**MATERIAL PROVIDED**
-*-*-
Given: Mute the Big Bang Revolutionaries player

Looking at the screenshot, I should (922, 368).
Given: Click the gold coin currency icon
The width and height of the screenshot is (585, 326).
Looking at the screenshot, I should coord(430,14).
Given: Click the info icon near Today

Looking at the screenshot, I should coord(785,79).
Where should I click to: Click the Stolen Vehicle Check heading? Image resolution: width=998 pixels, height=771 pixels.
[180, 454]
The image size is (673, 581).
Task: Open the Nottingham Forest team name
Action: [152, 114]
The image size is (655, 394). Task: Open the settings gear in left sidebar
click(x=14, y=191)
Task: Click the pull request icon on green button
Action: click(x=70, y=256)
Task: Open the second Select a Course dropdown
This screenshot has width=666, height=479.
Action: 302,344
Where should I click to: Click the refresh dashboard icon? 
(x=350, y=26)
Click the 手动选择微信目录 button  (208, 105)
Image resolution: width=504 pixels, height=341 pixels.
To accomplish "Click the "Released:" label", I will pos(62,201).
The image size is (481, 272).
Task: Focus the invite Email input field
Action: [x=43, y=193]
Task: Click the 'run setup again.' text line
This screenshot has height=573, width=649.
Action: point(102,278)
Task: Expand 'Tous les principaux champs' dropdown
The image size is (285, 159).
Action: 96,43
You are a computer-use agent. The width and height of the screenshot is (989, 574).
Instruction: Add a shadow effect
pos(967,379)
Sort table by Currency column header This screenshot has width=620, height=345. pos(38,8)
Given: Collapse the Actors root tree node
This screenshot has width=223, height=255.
-*-*-
**TASK PROMPT**
Each line from the one containing "The image size is (285, 159)." through the last line of the material must be restated word for word, with no other text.

**RESPONSE TO THE TASK**
The image size is (285, 159).
Action: 96,43
You are a computer-use agent. The width and height of the screenshot is (989, 574).
Instruction: Add a shadow effect
pos(967,379)
Sort table by Currency column header This screenshot has width=620, height=345. pos(38,8)
Given: Collapse the Actors root tree node
This screenshot has width=223, height=255.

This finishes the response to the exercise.